→ Description of the task:
Scan the entries for lines with the word "computer", then copy those lines.

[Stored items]
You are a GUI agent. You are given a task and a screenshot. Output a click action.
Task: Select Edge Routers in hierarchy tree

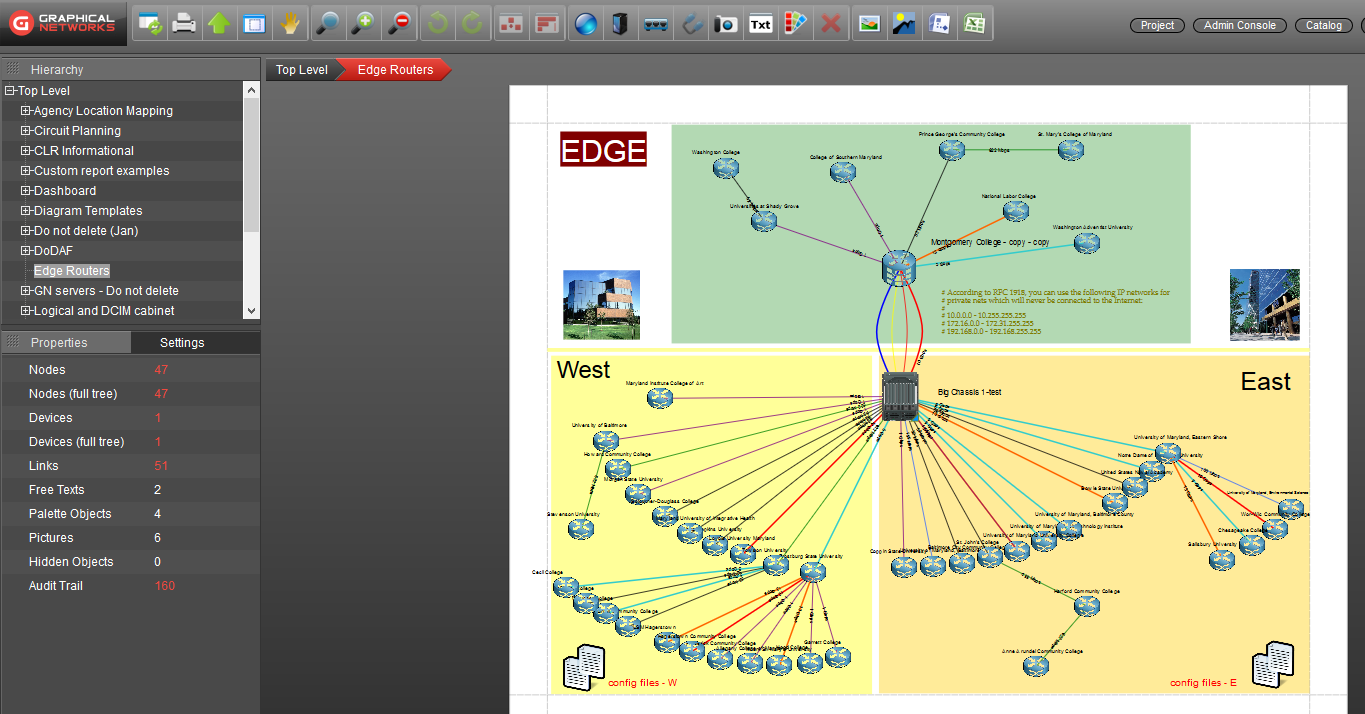pos(72,271)
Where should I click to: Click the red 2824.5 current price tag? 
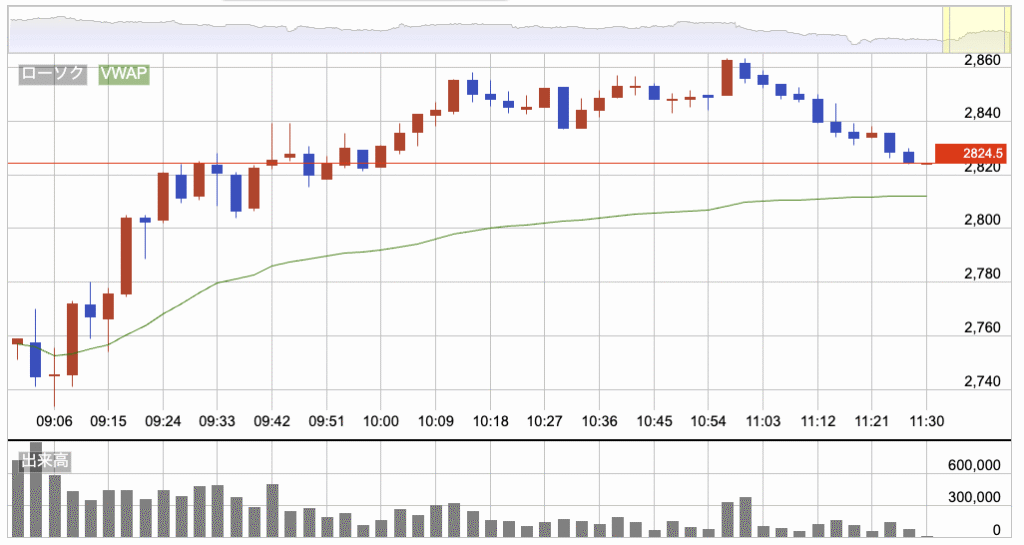(x=969, y=154)
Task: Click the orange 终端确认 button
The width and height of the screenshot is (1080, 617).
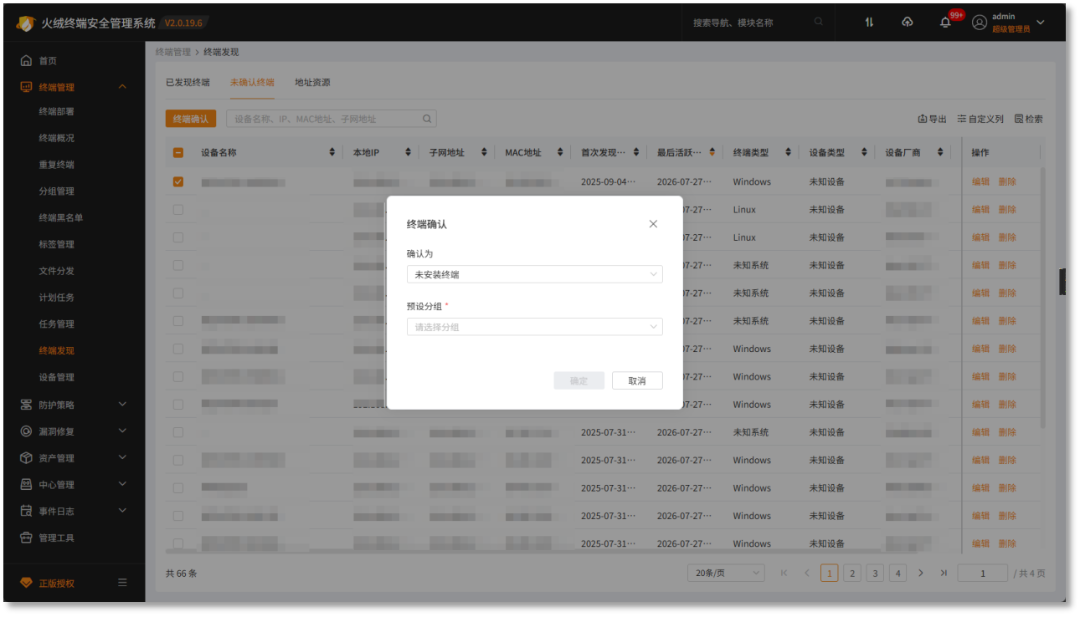Action: [191, 118]
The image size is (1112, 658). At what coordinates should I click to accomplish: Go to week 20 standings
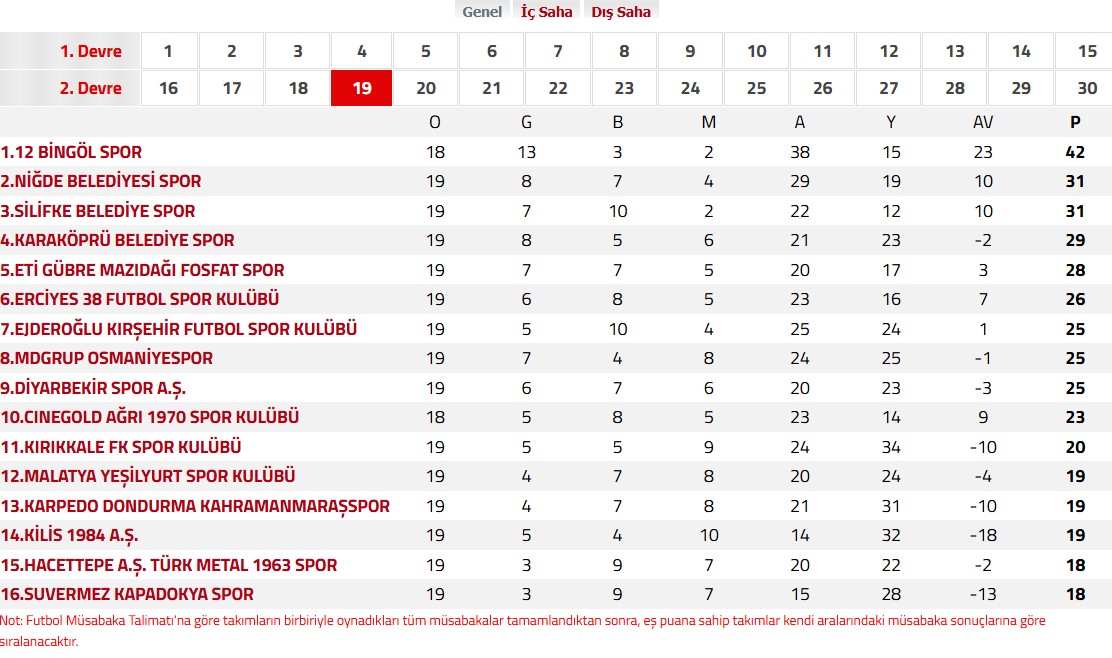(426, 88)
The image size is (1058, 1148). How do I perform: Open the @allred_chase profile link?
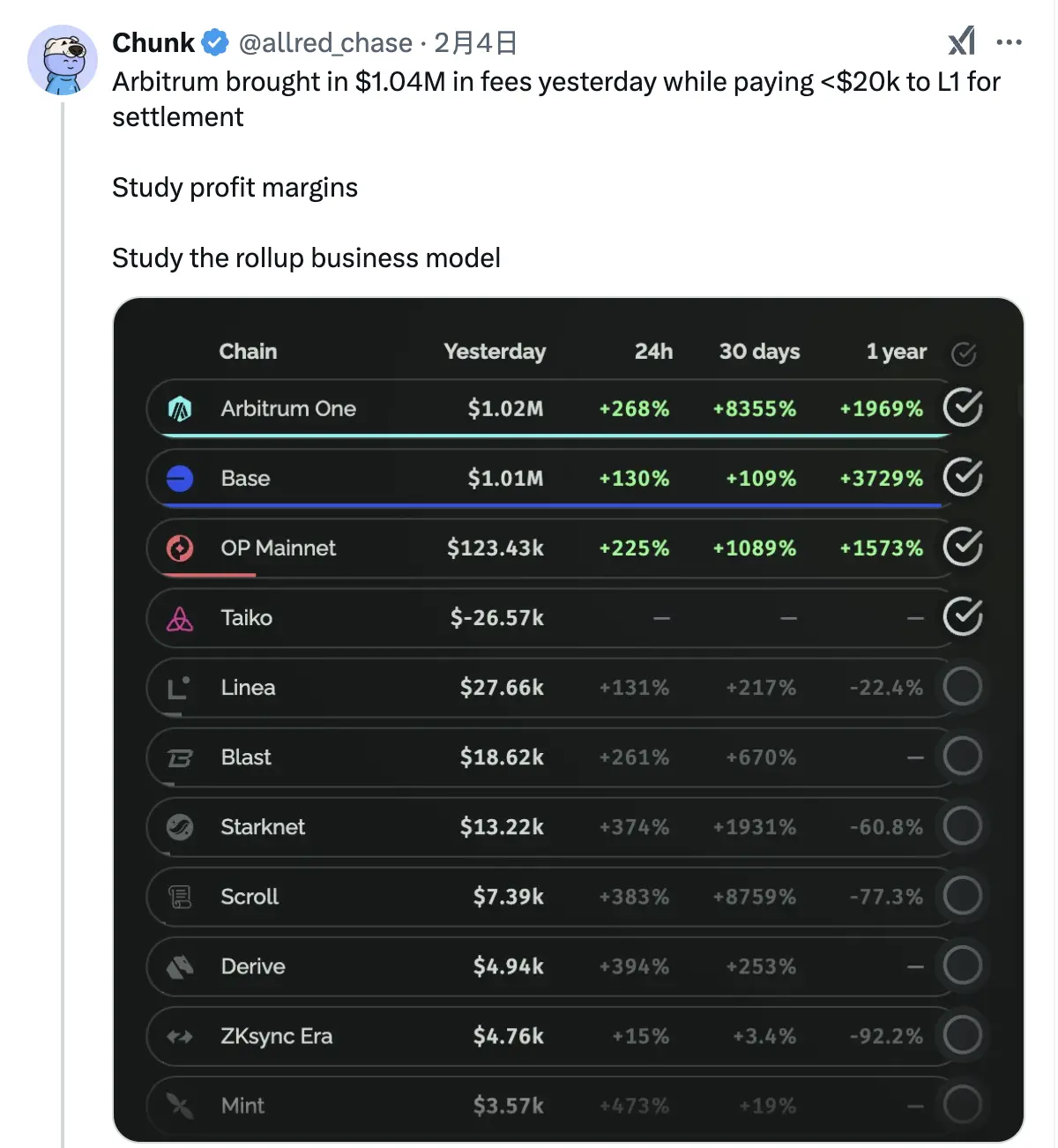click(327, 42)
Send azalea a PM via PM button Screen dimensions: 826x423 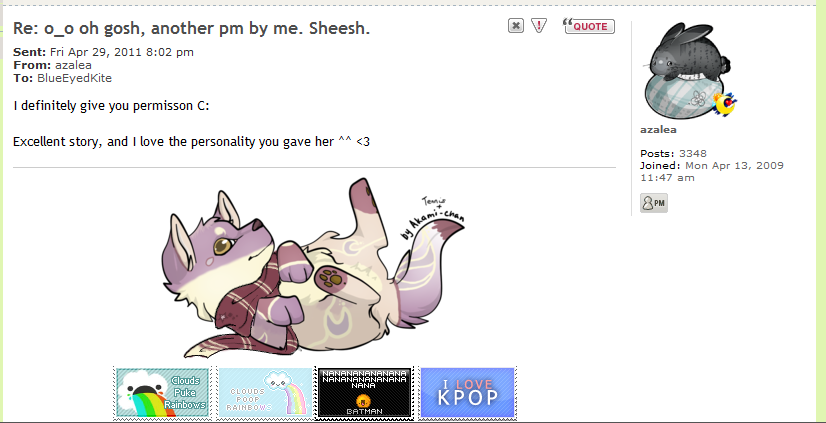click(x=654, y=203)
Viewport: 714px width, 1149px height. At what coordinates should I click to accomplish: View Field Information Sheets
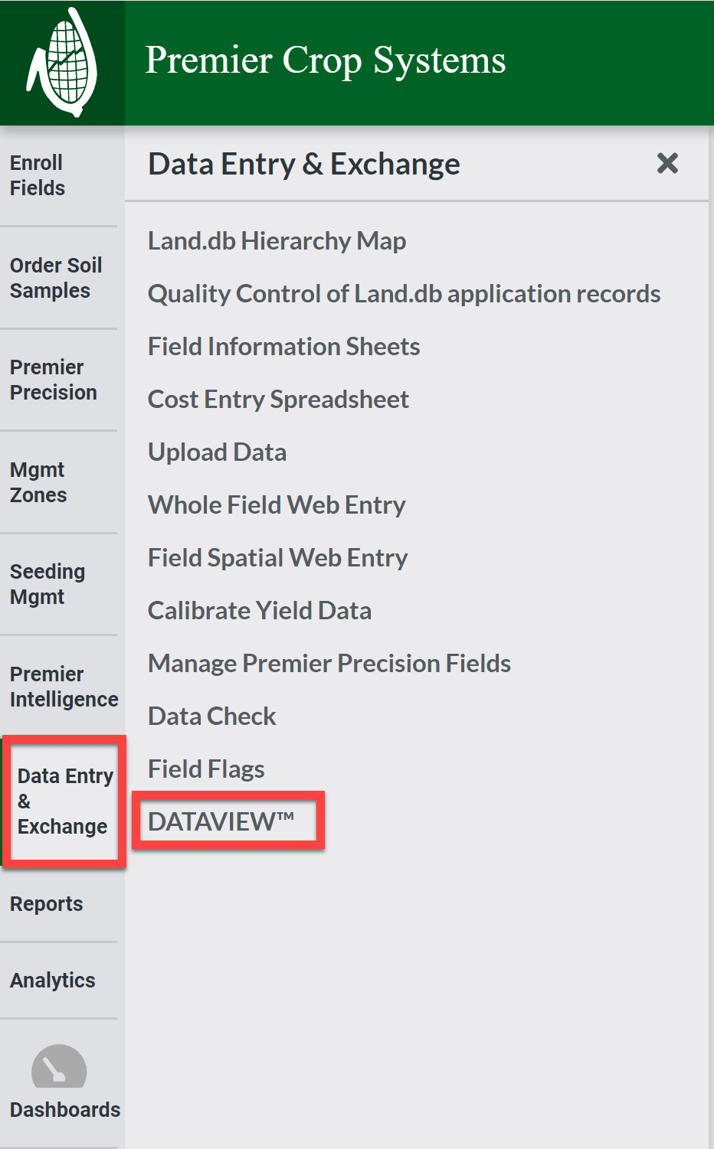pyautogui.click(x=283, y=346)
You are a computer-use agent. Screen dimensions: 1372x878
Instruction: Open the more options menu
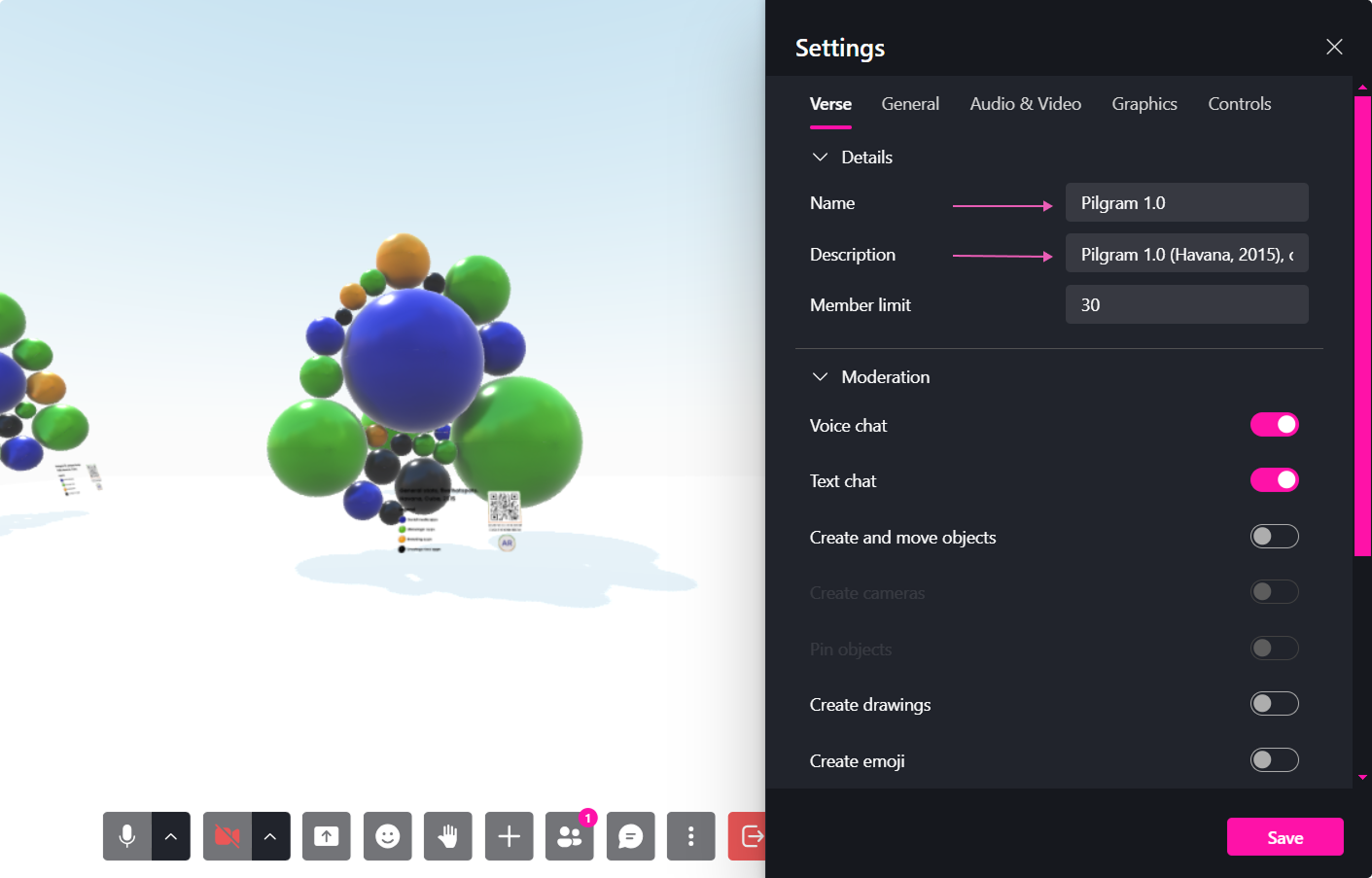pyautogui.click(x=690, y=836)
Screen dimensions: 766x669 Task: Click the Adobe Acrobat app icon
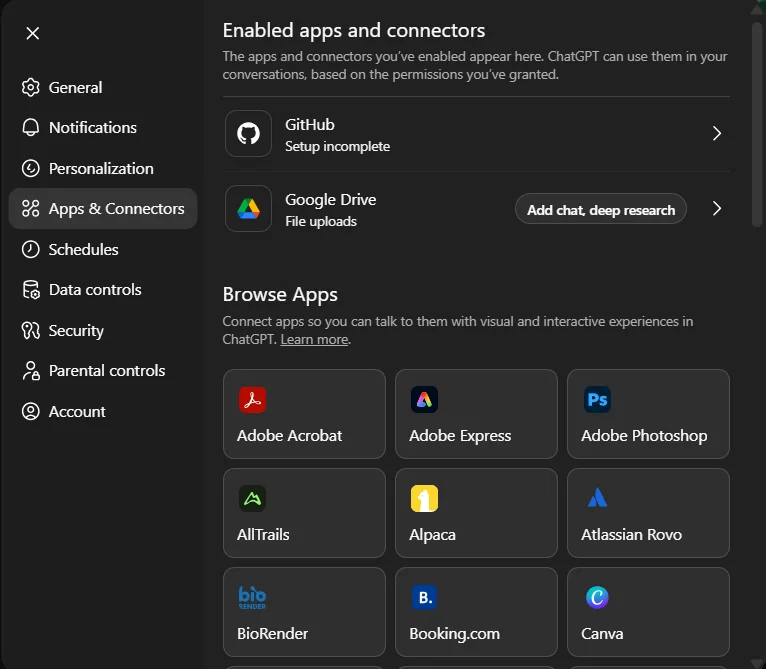click(252, 400)
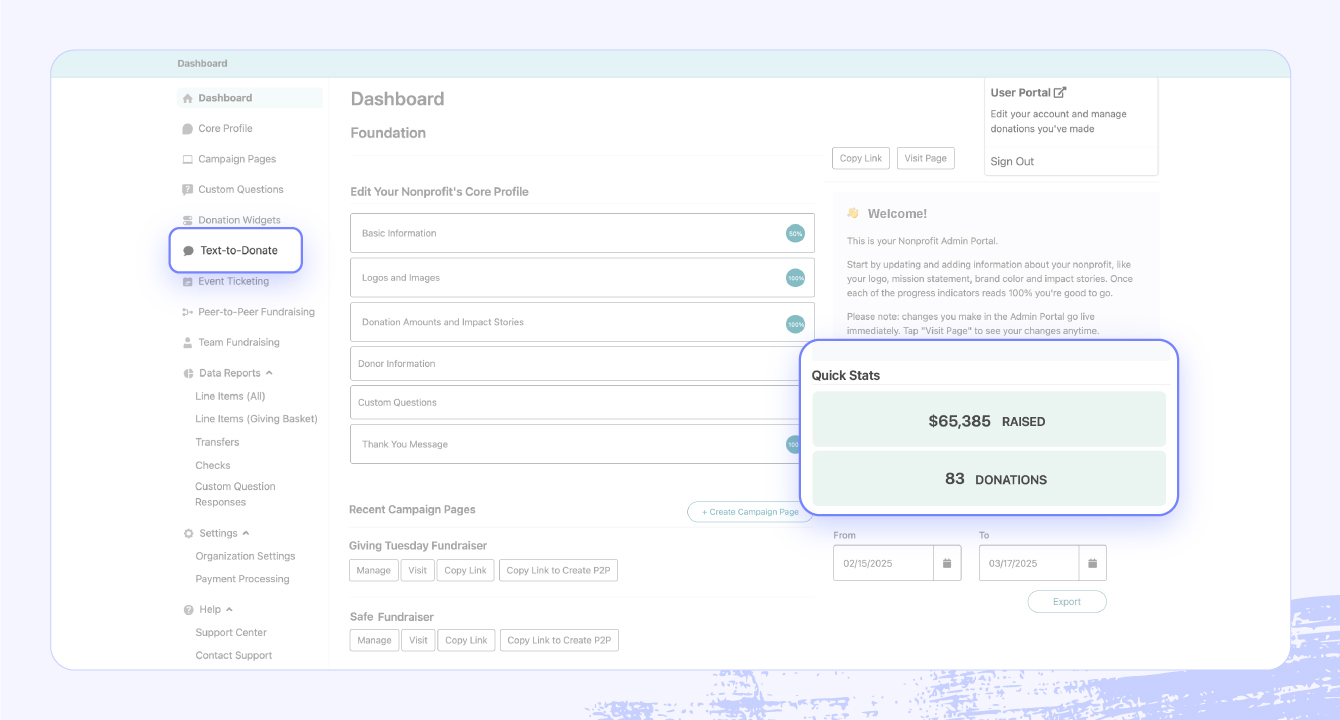Collapse the Help section
The image size is (1340, 720).
(229, 608)
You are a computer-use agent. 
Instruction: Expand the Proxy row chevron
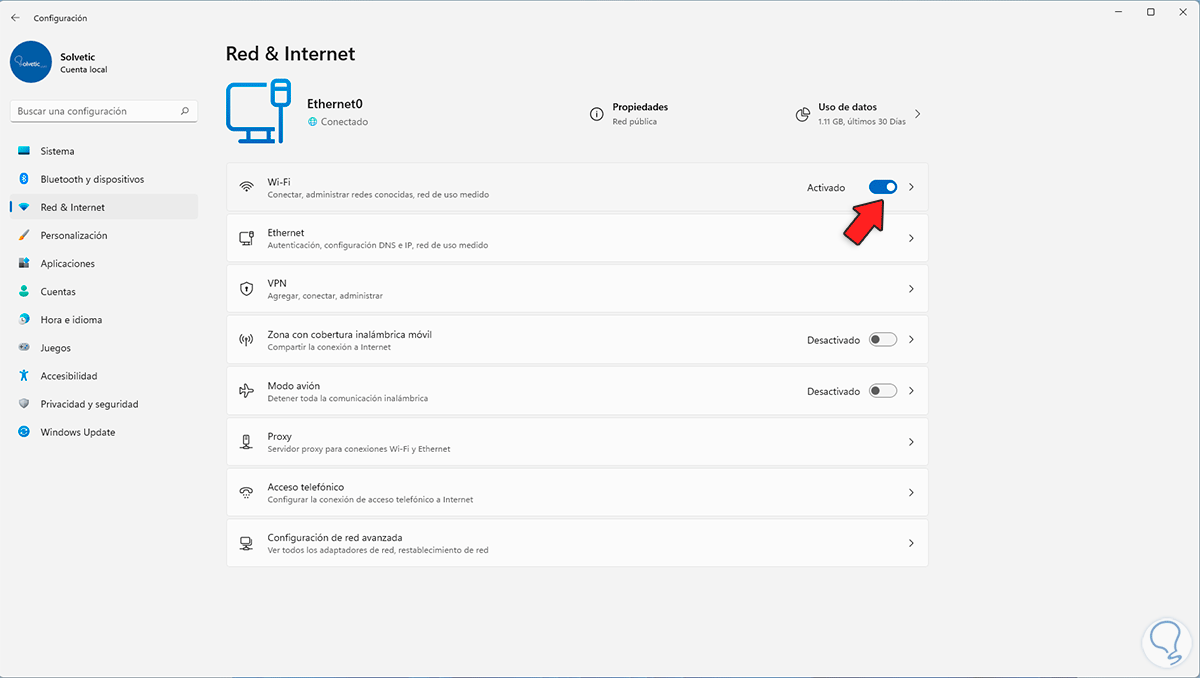coord(911,442)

→ Completed exercise:
You are a computer-use agent. Screen dimensions: 1372x878
You are a computer-use agent. 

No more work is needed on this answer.